━━━━━ Data ━━━━━

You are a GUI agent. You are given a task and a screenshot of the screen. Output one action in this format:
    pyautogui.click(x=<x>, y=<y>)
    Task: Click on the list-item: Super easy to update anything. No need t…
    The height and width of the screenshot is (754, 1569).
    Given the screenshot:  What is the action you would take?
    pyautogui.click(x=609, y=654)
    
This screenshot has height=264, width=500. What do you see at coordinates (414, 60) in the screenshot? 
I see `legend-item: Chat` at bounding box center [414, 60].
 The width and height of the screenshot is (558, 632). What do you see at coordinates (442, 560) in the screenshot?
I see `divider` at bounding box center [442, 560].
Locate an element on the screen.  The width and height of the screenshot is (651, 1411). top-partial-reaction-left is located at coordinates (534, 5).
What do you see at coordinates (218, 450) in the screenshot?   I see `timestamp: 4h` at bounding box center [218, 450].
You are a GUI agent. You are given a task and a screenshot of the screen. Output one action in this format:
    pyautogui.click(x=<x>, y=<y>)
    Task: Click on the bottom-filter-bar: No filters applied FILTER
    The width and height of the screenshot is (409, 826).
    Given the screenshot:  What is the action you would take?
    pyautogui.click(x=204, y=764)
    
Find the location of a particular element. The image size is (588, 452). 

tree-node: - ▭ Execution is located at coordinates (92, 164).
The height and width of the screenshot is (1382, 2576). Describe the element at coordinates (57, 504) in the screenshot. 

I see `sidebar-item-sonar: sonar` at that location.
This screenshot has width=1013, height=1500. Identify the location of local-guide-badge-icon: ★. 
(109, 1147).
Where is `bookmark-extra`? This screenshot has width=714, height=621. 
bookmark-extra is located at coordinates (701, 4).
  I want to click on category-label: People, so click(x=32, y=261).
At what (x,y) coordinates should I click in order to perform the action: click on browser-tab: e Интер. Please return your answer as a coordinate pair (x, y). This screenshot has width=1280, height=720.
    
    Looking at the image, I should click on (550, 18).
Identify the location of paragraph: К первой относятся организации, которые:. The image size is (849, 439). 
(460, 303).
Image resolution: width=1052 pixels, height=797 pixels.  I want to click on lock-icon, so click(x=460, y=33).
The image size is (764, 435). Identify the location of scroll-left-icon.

━━━━━

= Job =
Copy out the material above word for word, beginning with the line that contains "Locate an element" and ending after the line that contains "pyautogui.click(x=204, y=764)".

= Written response =
Locate an element on the screen.  The width and height of the screenshot is (651, 1411). top-partial-reaction-left is located at coordinates (534, 5).
What do you see at coordinates (218, 450) in the screenshot?   I see `timestamp: 4h` at bounding box center [218, 450].
You are a GUI agent. You are given a task and a screenshot of the screen. Output one action in this format:
    pyautogui.click(x=<x>, y=<y>)
    Task: Click on the bottom-filter-bar: No filters applied FILTER
    The width and height of the screenshot is (409, 826).
    Given the screenshot:  What is the action you would take?
    pyautogui.click(x=204, y=764)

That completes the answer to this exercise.